Six years ago, the Harris County Bail Bond Board, which regulates the bond industry, told Pruett to stop calling. Officials said he was breaking a local rule that banned certain solicitations. And they threatened to suspend his license to do business.
Pruett fought back with a lawsuit against the board and Harris County and recently, after a protracted legal fight, a federal appeals court ruled he and fellow bondsman Scott Martin had a First Amendment right to consult public records, then solicit business by phone.
Calling times restrictedThe 5th U.S. Court of Appeals ruled that state-imposed restrictions on "commercial speech" were unconstitutional, but agreed with the state law restricting solicitation calls between 9 p.m. and 9 a.m.
Essentially, Pruett and Martin used public records to troll for people with outstanding warrants, and then called them to offer their services.
Constable offices, the county and other municipalities use those same records to mail thousands of letters every month to people with open warrants for bad checks, unreturned DVD rentals, unresolved traffic violations and other nonviolent criminal cases.
The 5th Circuit ruled that Pruett and Martin had the same rights to contact those people.
"The statute does not prevent attorneys, law enforcement officials or anyone else from alerting someone that he's the subject of an open warrant," the court said. "Harris County cannot give such notice itself and then claim that restricting notice by others is necessary to the safety of its officers and the public and the prevention of flight."
County Attorney Mike Stafford said the county didn't create or enforce the state law, but intervened to prevent bondsmen from "tipping off" alleged criminals. He said protecting officers from possible violence is a legitimate objection and the county will likely appeal the latest decision to the U.S. Supreme Court.
David Furlow, who represents Pruett and Martin in the federal lawsuit, hailed the decision as a "vindication of First Amendment rights." But he said perhaps more importantly, the courts action sent a loud message to fellow bondsmen who saw Pruett and Martin as unscrupulous competitors.

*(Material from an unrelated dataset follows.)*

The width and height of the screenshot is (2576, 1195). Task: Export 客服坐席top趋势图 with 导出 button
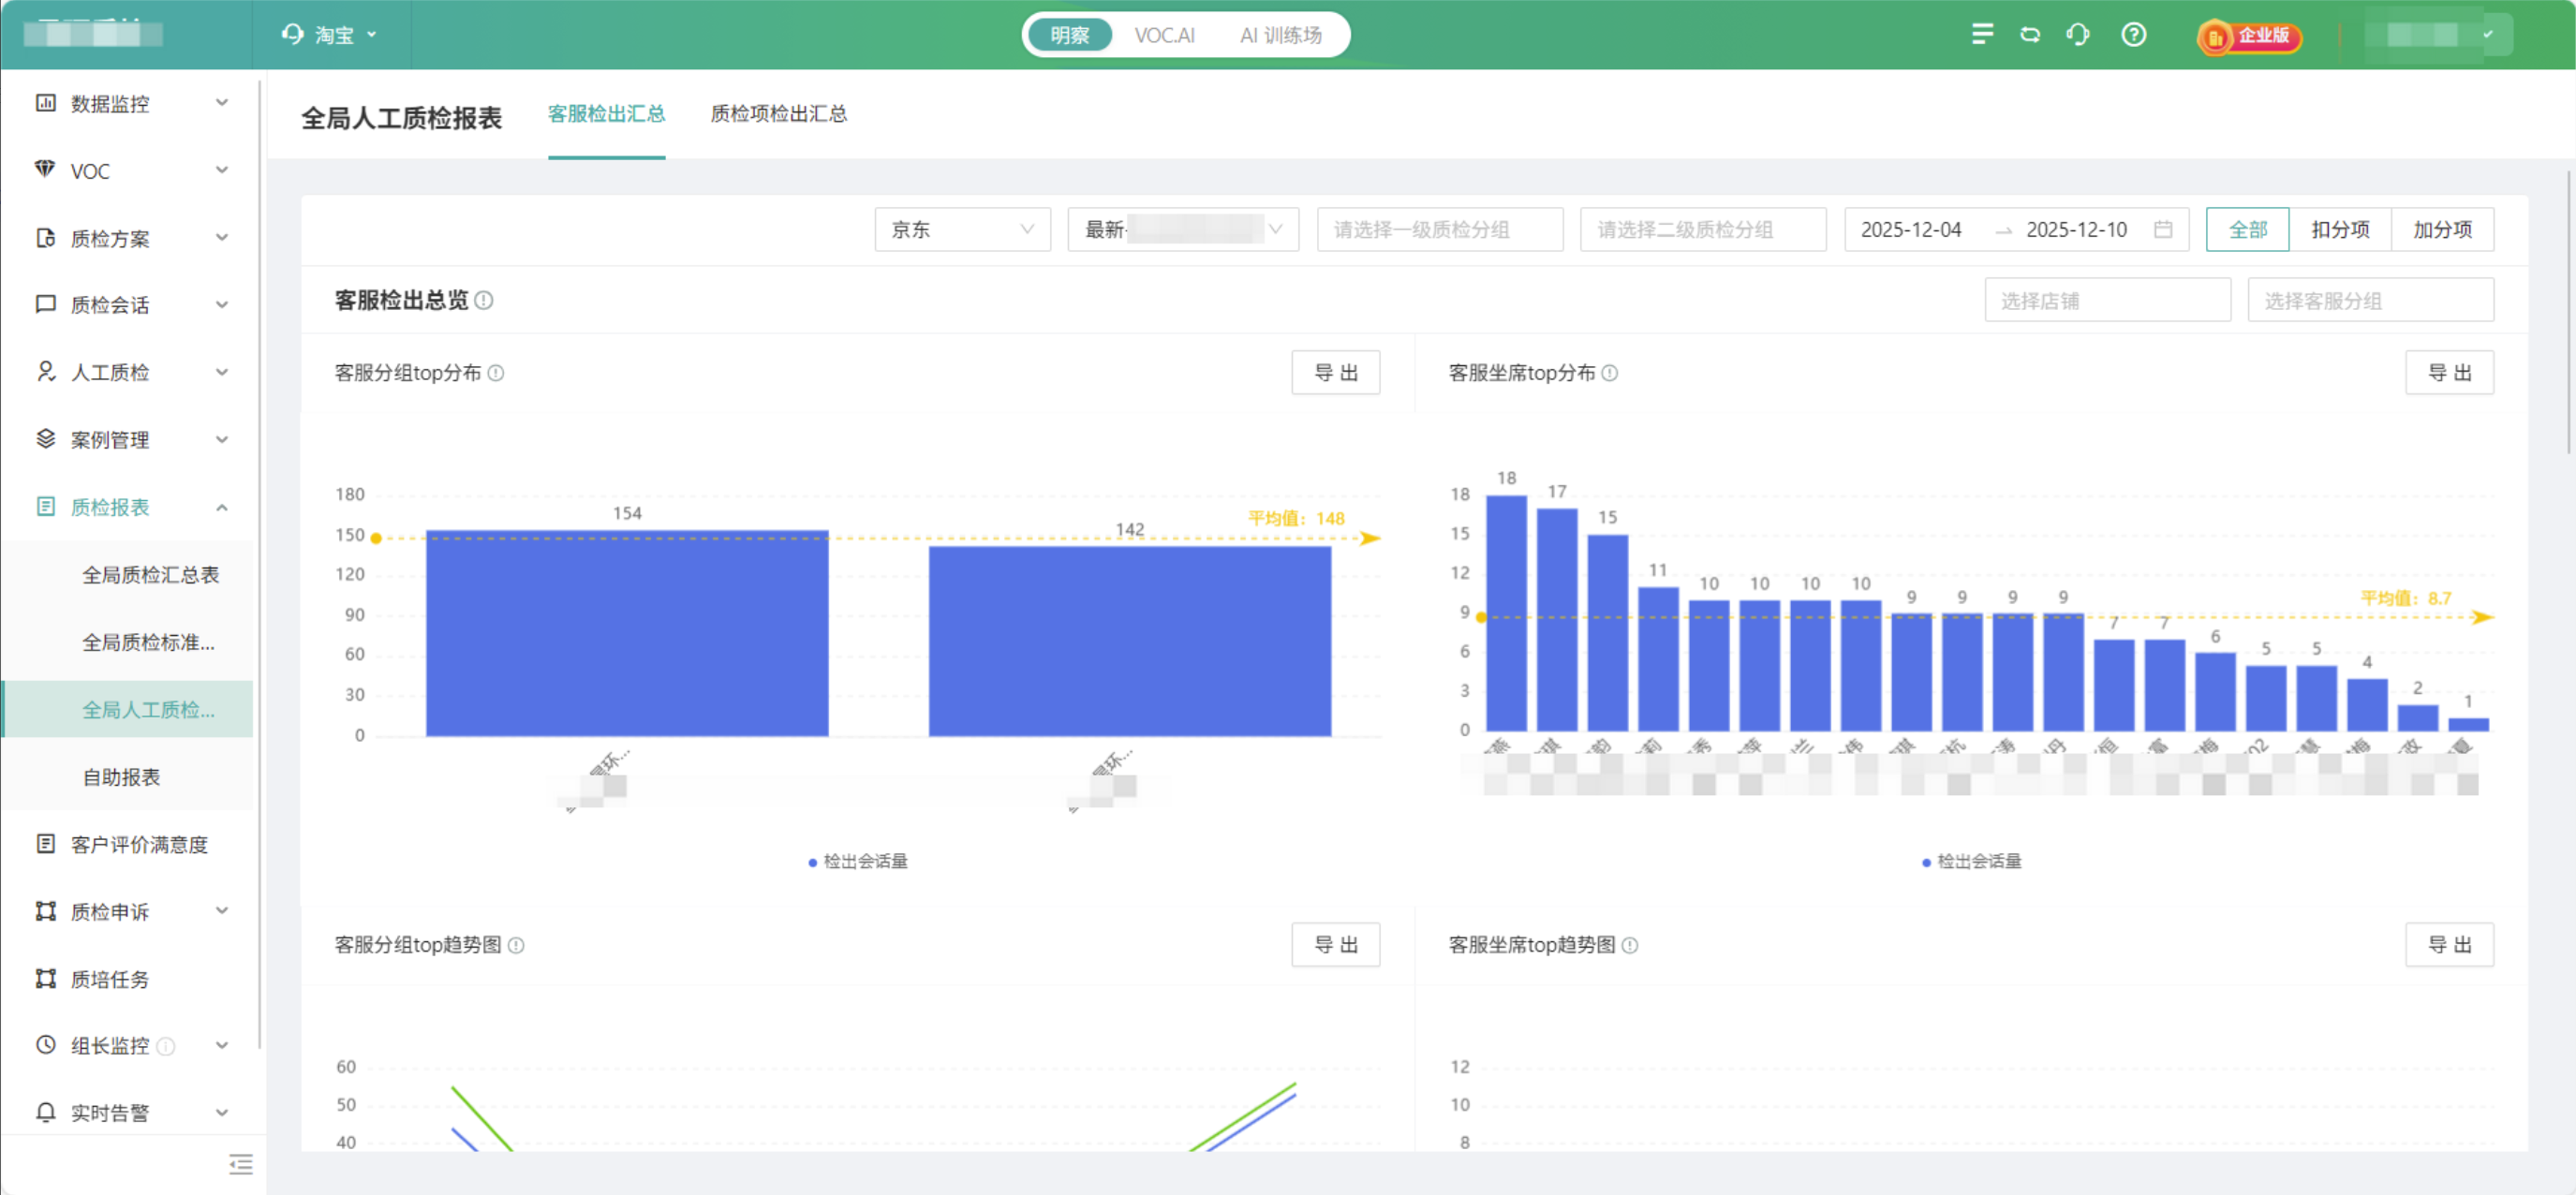point(2449,945)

"The largest bail bonding companies with large investments in Yellow Pages ads and large existing bases of criminal defendant clients, they wanted to restrict those and keep other bail bondsmen from contacting them," Furlow said.

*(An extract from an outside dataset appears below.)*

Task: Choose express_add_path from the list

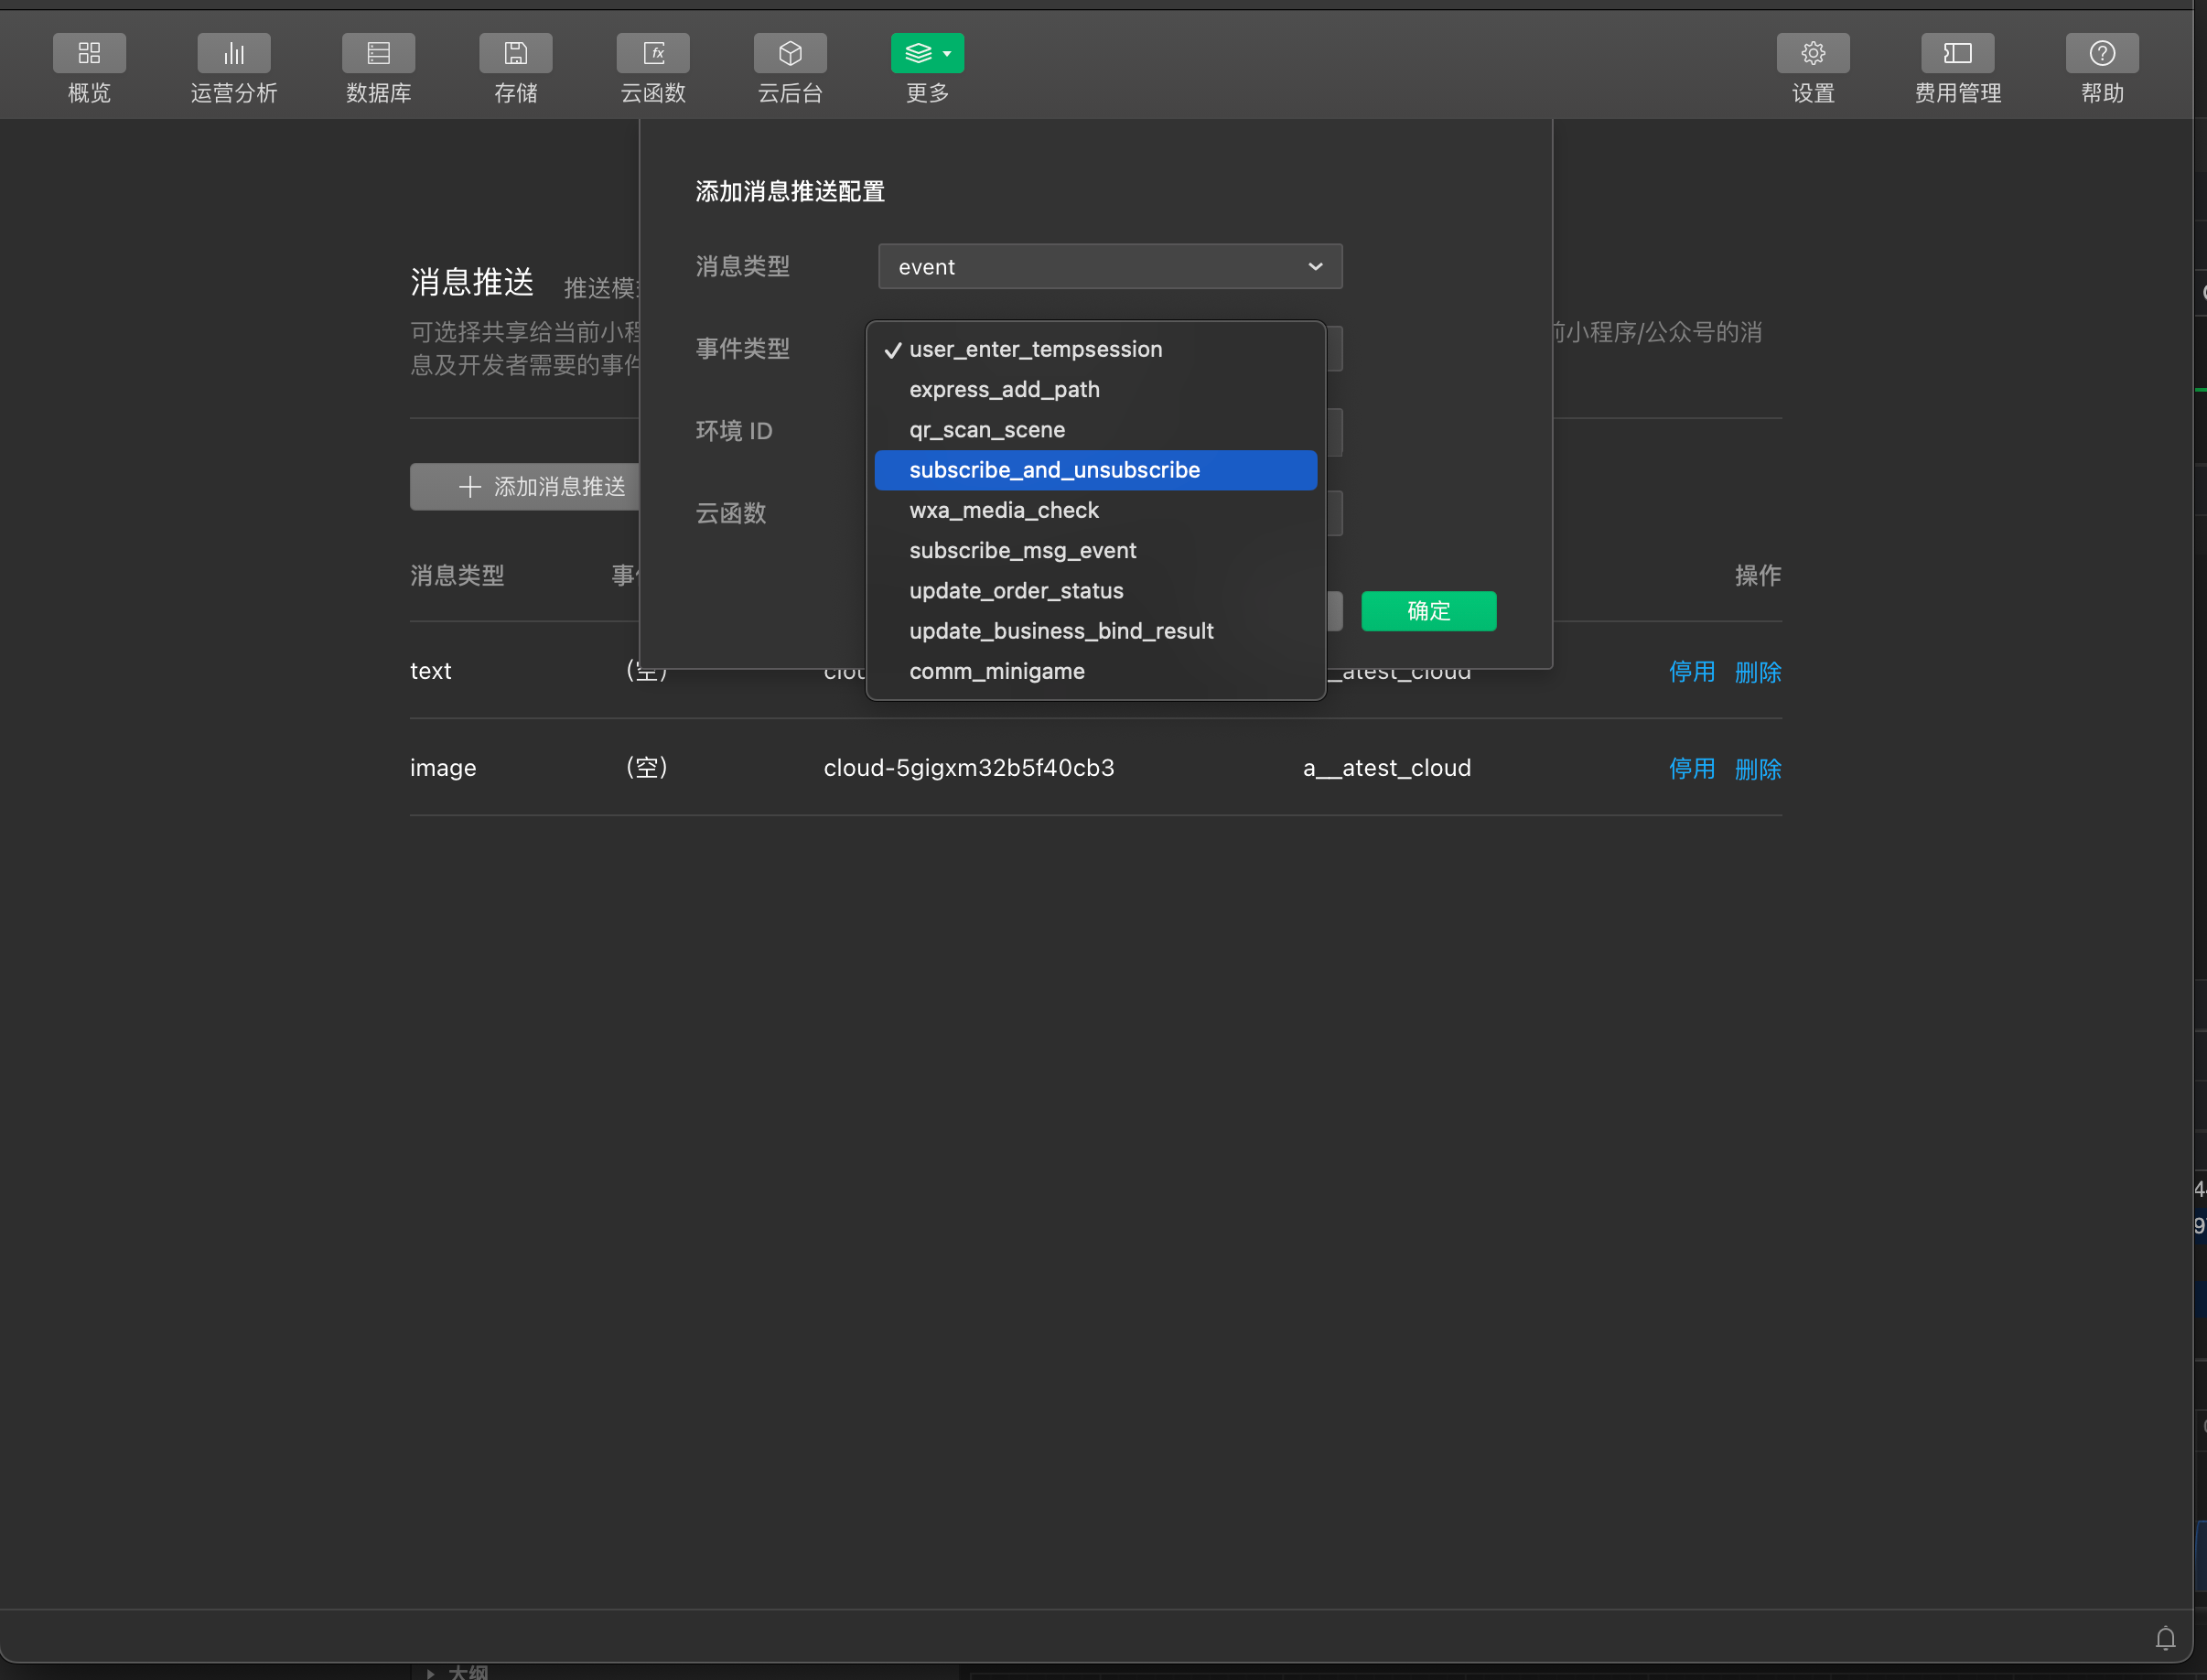Action: pos(1004,390)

Rules adopted in 2001Bail bond boards were created to provide local oversight of the bail bond industry. Members of those boards include the county sheriff, judges, court clerks — or their designees — and someone who issues bail bonds.
In 2001, the Harris County bond board adopted local rules to regulate bail-bond solicitation. The state enacted a similar law the same year, and charged the local board with enforcing it.

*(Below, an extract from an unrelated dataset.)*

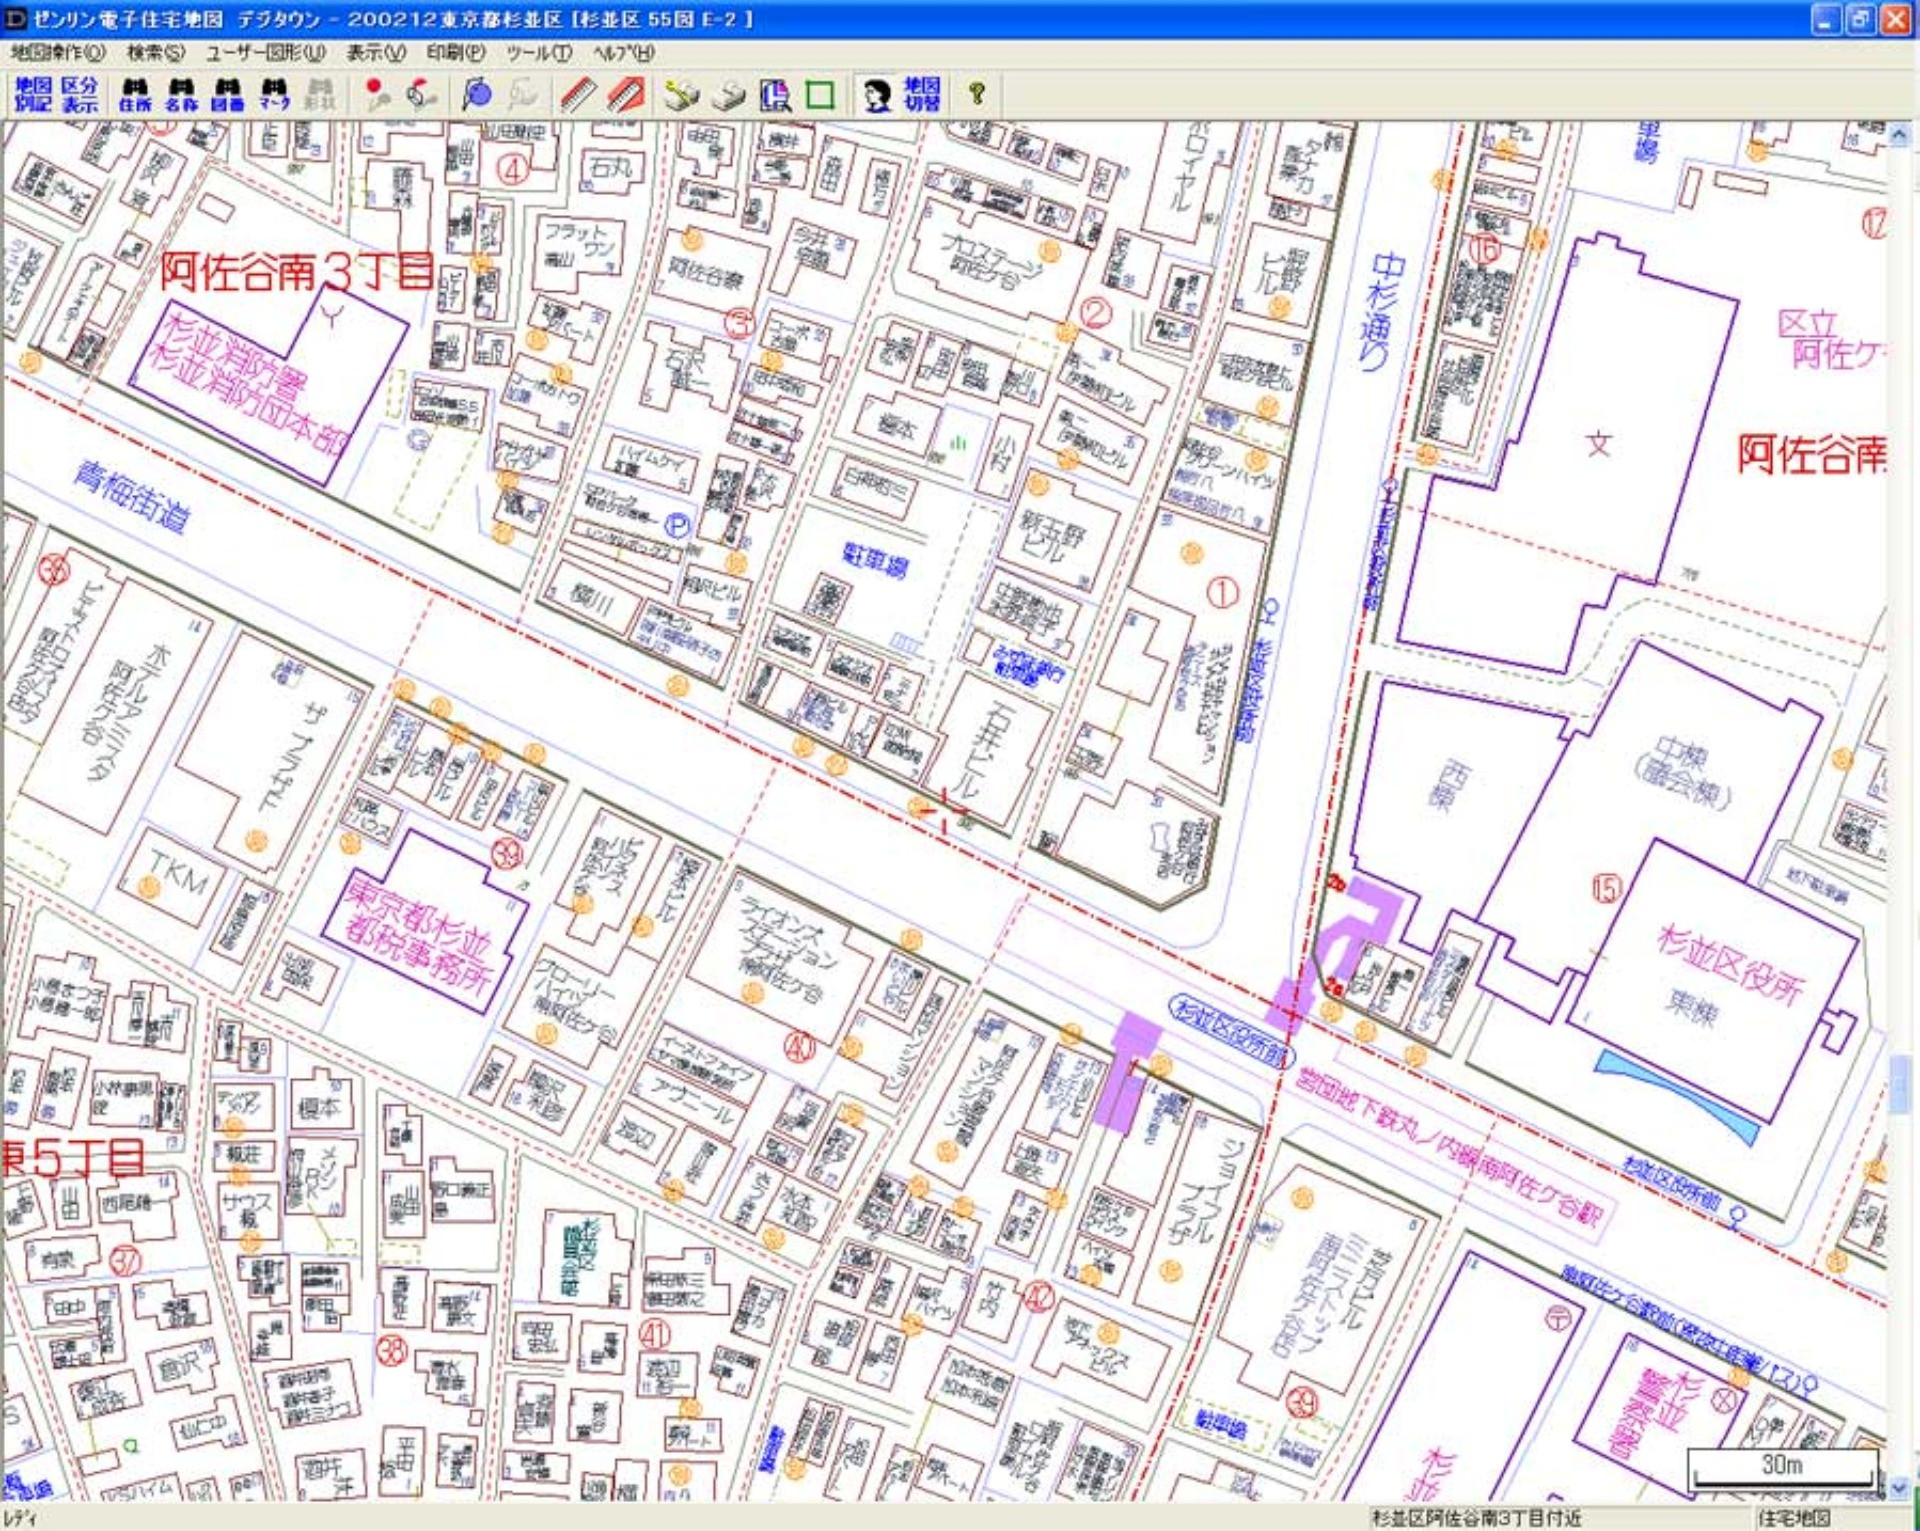Image resolution: width=1920 pixels, height=1531 pixels.
Task: Select the ruler distance measurement tool
Action: point(577,94)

Both measures prohibit unsolicited contacts by bondsmen who don't have a prior relationship with an individual. They also ban solicitations by phone or in person within 24 hours of an arrest, and between 9 p.m. and 9 a.m. Monday through Saturday.
The Professional Bondsmen of Texas went to the Legislature about a state law to help people whose "phone was literally ringing and ringing and ringing all night long," said Tillmin Welch, the group's legislative committee chairman.
Harris County has 76 licensed bail bonding companies.
Pruett, who is also a lawyer, and other bondsmen consulted public records in the Harris County Justice Information Management System, or JIMS, to find the names and addresses of people who are the subjects of arrest warrants. The county waits 48 hours to post information about outstanding warrants to allow officers to serve the alleged offenders, but several bondsmen said that they have colleagues who are accessing the information sooner.
Houston bondsman Glenn Strickland, who represents bondsmen on the bail bond board, said the practice amounted to nothing more than "ambulance chasing."
"There are certain people that will want to push the limits," he said. "Is the competition that fierce where you have to go do that?"
But Welch, who has been an Edinburg bondsman for three decades, said part of the law penalizes industrious businessmen.
"(These bondsmen) were in fact doing nothing more than the sheriff's office and some of the municipal courts were doing — only they were doing it faster."